Single by Albert Hammond

from the album The Free Electric Band
- B-side: "You Taught Me to Sing the Blues"
- Released: April 1973
- Genre: Pop rock, soft rock
- Length: 3:15
- Label: Mums Records 6009
- Songwriters: Albert Hammond, Mike Hazlewood
- Producer: Albert Hammond

Albert Hammond singles chronology
| "If You've Got to Break Another Heart" (1973) | "The Free Electric Band" (1973) | "The Peacemaker" (1973) |

= The Free Electric Band =

1973 Albert Hammond song

"The Free Electric Band" is a song written by Albert Hammond and Mike Hazlewood and performed by Hammond. It was produced by Hammond and arranged by Michael Omartian and is from Hammond's 1973 album of the same name.

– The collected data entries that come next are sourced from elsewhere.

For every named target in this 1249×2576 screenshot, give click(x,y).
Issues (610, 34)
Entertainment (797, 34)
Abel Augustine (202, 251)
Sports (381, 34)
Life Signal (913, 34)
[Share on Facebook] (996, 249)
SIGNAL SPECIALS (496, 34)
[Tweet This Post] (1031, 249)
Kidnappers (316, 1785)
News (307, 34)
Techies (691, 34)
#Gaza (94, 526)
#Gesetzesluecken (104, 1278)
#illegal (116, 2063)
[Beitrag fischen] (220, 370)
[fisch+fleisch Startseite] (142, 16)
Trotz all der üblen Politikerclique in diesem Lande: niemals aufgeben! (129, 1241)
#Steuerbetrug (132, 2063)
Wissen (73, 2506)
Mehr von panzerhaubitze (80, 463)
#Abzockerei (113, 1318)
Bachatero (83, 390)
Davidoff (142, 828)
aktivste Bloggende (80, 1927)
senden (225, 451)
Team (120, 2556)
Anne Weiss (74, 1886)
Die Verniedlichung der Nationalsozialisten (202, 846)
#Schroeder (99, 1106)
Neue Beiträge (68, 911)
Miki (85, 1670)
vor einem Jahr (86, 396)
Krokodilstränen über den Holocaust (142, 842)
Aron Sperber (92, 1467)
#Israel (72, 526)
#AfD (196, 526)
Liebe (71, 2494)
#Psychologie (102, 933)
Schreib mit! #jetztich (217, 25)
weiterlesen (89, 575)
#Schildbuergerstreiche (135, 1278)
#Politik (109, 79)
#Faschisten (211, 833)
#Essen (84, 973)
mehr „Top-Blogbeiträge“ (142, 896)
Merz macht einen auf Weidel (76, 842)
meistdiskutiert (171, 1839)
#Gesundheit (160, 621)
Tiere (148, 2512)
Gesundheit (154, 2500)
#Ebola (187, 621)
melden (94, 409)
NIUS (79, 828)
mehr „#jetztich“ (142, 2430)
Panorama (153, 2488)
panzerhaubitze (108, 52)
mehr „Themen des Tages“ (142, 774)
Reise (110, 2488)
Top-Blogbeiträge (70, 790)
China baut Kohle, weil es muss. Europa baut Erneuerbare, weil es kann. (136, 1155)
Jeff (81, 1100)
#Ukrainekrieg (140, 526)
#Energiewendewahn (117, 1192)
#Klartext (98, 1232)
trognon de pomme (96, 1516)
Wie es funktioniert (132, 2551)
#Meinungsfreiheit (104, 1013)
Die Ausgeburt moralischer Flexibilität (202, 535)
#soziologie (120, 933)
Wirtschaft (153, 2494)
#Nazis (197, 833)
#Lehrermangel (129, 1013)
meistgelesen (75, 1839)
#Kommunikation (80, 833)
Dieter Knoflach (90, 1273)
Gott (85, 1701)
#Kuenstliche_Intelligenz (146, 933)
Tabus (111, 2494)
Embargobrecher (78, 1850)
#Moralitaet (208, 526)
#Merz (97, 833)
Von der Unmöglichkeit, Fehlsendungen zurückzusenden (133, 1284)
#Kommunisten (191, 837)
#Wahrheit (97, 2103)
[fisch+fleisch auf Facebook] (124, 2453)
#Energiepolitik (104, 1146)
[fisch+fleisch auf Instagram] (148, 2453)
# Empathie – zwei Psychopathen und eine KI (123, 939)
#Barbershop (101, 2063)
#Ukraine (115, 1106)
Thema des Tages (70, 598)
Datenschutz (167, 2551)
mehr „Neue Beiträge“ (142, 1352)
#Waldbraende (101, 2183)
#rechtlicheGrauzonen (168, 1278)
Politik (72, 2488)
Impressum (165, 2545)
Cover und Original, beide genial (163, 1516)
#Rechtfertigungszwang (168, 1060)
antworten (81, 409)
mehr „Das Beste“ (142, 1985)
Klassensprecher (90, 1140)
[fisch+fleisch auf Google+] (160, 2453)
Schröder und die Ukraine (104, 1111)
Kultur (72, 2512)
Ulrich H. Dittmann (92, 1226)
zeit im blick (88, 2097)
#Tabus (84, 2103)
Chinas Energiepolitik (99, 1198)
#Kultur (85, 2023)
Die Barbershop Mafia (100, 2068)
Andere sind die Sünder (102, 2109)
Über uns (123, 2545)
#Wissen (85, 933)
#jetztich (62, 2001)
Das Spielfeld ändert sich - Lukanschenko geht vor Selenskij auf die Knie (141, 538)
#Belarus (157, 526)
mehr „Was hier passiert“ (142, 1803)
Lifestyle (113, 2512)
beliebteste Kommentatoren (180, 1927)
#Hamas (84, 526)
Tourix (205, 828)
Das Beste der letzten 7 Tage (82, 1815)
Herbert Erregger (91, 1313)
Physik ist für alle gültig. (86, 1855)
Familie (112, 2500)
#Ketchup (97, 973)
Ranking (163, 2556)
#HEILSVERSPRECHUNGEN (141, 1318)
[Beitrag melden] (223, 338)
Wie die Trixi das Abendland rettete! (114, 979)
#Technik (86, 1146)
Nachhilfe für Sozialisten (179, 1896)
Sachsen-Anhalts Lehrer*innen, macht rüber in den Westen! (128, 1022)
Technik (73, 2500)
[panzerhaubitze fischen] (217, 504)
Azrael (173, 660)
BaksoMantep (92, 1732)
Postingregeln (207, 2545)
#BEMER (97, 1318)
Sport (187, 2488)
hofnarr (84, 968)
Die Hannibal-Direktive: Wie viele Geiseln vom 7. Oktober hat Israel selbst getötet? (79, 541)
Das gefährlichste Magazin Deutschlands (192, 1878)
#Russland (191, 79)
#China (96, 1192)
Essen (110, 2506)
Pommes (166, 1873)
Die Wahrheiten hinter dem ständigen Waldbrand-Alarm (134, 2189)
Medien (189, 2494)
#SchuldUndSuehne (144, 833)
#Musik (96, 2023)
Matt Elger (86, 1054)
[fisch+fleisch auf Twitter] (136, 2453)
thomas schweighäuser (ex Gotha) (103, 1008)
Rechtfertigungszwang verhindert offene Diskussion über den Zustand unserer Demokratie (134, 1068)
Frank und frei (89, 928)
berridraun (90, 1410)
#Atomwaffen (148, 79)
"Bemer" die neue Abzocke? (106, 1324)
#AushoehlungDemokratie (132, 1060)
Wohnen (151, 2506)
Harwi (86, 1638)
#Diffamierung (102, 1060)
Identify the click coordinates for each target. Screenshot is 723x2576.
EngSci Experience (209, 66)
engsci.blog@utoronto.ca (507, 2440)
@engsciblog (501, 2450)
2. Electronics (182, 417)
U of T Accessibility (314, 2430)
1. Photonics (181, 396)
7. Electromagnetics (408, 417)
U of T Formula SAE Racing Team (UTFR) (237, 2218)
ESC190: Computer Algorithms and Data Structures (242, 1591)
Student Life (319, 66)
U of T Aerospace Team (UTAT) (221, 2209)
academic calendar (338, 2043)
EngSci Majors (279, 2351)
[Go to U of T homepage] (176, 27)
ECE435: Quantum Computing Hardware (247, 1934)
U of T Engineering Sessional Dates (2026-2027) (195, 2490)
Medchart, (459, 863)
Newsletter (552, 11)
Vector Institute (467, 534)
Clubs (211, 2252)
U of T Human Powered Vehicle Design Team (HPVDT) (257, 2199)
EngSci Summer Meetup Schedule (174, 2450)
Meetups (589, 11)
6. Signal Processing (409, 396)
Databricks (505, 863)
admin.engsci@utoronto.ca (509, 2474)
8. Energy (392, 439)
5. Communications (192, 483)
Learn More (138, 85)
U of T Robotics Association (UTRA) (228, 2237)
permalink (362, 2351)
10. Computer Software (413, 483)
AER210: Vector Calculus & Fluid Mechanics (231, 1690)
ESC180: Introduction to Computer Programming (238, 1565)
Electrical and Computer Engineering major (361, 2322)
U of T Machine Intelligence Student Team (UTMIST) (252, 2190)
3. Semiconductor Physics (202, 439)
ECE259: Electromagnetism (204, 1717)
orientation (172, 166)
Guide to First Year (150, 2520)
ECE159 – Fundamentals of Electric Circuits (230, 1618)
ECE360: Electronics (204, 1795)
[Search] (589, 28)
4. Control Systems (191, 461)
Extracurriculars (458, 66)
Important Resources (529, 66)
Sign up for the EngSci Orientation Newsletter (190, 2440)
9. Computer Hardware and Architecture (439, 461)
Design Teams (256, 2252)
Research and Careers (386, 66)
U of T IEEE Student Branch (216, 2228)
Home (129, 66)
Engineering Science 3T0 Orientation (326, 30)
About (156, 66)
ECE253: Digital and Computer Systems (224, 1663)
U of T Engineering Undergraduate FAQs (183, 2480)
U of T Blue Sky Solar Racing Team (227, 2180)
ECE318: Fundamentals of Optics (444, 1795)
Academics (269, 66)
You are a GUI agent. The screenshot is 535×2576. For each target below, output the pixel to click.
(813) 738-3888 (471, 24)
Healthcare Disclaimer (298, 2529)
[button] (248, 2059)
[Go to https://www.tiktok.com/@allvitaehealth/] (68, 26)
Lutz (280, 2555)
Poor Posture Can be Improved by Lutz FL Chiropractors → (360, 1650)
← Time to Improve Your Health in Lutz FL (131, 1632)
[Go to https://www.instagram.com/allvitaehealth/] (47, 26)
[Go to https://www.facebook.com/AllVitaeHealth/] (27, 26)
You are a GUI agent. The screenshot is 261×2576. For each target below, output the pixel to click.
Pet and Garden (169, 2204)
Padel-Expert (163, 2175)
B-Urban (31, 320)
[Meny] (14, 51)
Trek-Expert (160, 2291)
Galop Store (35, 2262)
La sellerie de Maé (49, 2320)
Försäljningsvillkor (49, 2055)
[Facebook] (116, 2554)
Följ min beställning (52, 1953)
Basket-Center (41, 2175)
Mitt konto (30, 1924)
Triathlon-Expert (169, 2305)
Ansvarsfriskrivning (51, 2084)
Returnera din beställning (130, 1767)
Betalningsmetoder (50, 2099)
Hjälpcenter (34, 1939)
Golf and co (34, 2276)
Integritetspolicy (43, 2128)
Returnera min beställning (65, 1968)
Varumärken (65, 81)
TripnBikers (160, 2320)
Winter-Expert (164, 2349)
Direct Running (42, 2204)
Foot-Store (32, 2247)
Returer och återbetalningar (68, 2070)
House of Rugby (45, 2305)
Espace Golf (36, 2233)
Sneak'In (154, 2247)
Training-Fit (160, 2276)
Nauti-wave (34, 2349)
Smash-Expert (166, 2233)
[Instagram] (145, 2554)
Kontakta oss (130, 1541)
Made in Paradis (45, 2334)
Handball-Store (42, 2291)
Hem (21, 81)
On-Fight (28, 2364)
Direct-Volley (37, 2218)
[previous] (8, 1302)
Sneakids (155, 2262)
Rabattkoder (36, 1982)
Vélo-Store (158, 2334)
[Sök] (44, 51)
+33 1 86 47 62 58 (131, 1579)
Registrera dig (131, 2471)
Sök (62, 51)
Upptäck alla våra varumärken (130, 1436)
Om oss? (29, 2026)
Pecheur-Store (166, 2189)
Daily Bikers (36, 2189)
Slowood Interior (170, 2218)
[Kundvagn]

The song reached No. 48 on the U.S. Billboard Hot 100, No. 19 on the UK Singles Chart, No. 11 in South Africa, No. 4 in Germany, No. 3 in the Netherlands and was most successful in Norway, where it reached No. 1.

==Charts==

| Charts (1973) | Peak position |
|---|---|
| Australia (Kent Music Report) | 38 |
| Canada RPM Adult Contemporary | 28 |
| Canada RPM Top Singles | 44 |
| Netherlands (Single Top 100) | 3 |
| Norway (VG-lista) | 1 |
| South Africa (Springbok) | 11 |
| Sweden (Tio i topp) | 1 |
| UK Singles (OCC) | 19 |
| U.S. Billboard Hot 100 | 48 |
| U.S. Cash Box Top 100 | 41 |
| West Germany (GfK) | 4 |

==Other recordings==
Lalla Hansson recorded the song in Swedish, as "Han gav upp alltihop (för att spela med sitt band)" ("He gave it all up (to play with his band)").